Sevoflurane suppresses migration and invasion of glioma cells by regulating miR-146b-5p and MMP16

Background: Glioma is the most common brain tumor with poor prognosis all over the world. Anesthetics have been demonstrated to have important impacts on cell migration and invasion in different cancers. However, the underlying mechanism that allows anesthetics-mediated progression of glioma cells remains elusive.

Methods: Sevoflurane (Sev), a class of common anesthetics, was used to expose to U87-MG and U251 cells. The expressions of microRNA-146b-5p (miR-146b-5p) and matrix metallopeptidase 16 (MMP16)were measured by quantitative real-time polymerase chain reaction or western blot. Transfection was performed in glioma cells with miR-146b-5p inhibitor, inhibitor negative control, MMP16 overexpression vector, empty vector, small interfering RNA against MMP16 or scramble. Cell migration and invasion were analyzed by the trans-well assay. The interaction between miR-146b-5p and MMP16 was explored by luciferase activity and RNA immunoprecipitation assays.

Results: Sev treatment inhibited migration and invasion of glioma cells. The expression of miR-146b-5p was enhanced and MMP16 protein was decreased in glioma cells after exposure of Sev. Knockdown of miR-146b-5p or overexpression of MMP16 reversed Sev-induced inhibition of migration and invasion of glioma cells.
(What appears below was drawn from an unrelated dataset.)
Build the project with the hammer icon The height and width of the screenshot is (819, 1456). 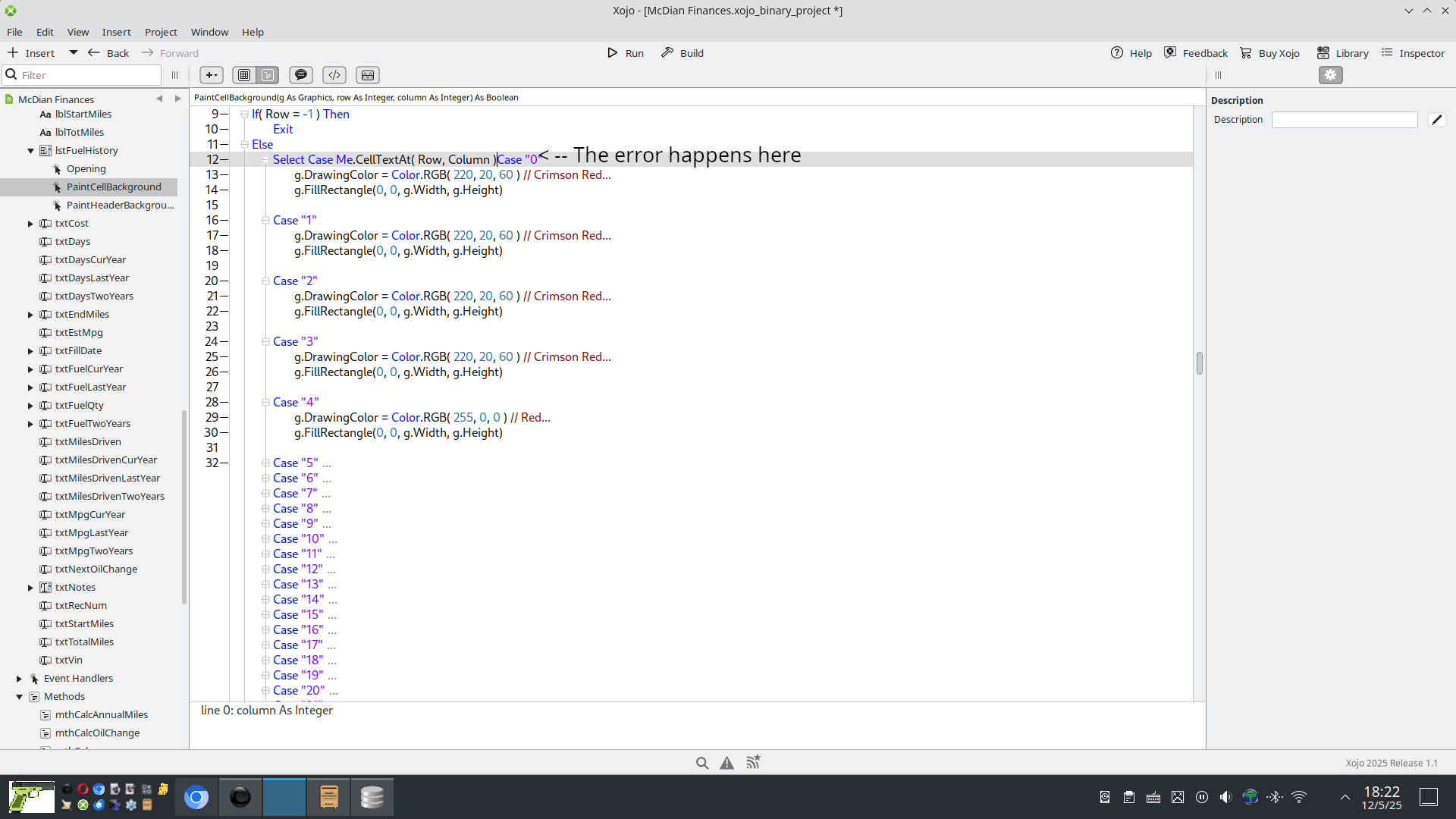point(682,53)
Moreover, MMP16 was indicated as a target of miR-146b-5p and its silencing attenuated the regulatory role of miR-146b-5p abrogationin Sev-treated glioma cells.

Conclusion: Sev impeded cell migration and invasion through regulating miR-146b-5p and MMP16 in glioma, indicating a novel theories foundation for the application of anesthetics like Sev in glioma.